La réussite de Johise Namwira a émerveillé sa famille. « Je suis la première à aller dans une université aussi prestigieuse, alors c’est un moment marquant. La majorité de ma famille est en Afrique. Je n’ai que peu d’informations sur notre histoire. Étudier l’histoire de l’Afrique, c’est une façon pour moi d’en savoir plus sur mes origines. »

Johise Namwira souhaite partager ses découvertes avec le reste du monde. « 2015-2024 est la décennie internationale des personnes d’ascendance africaine. Maintenant plus que jamais, c’est le moment de s’investir dans l’histoire africaine. Les jeunes doivent se lancer, car nous avons une perspective unique. Pour moi, c’est presque une responsabilité de dire que je veux faire une différence et essayer de rétablir l’histoire de l’Afrique. »

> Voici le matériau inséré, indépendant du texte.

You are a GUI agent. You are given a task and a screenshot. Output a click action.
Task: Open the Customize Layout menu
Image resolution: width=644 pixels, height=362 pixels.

Et si aujourd’hui, Johise Namwira revendique avec fierté sa part d’identité congolaise, ça n’a pas toujours été le cas. « J’ai un nom atypique, et j’ai mis du temps à en être fière. À l’école, je voulais juste être comme les autres. Mais à l’université, je me suis investie dans des évènements. J’y ai rencontré des personnes comme moi, avec des histoires marquantes. Là, j’ai commencé à apprécier d’où je viens, et à questionner où je veux aller. À présent, quand je participe à des évènements politiques, mon nom est une partie de moi, et j’espère qu’il pourra inspirer d’autres jeunes avec des noms qui sortent de l’ordinaire. »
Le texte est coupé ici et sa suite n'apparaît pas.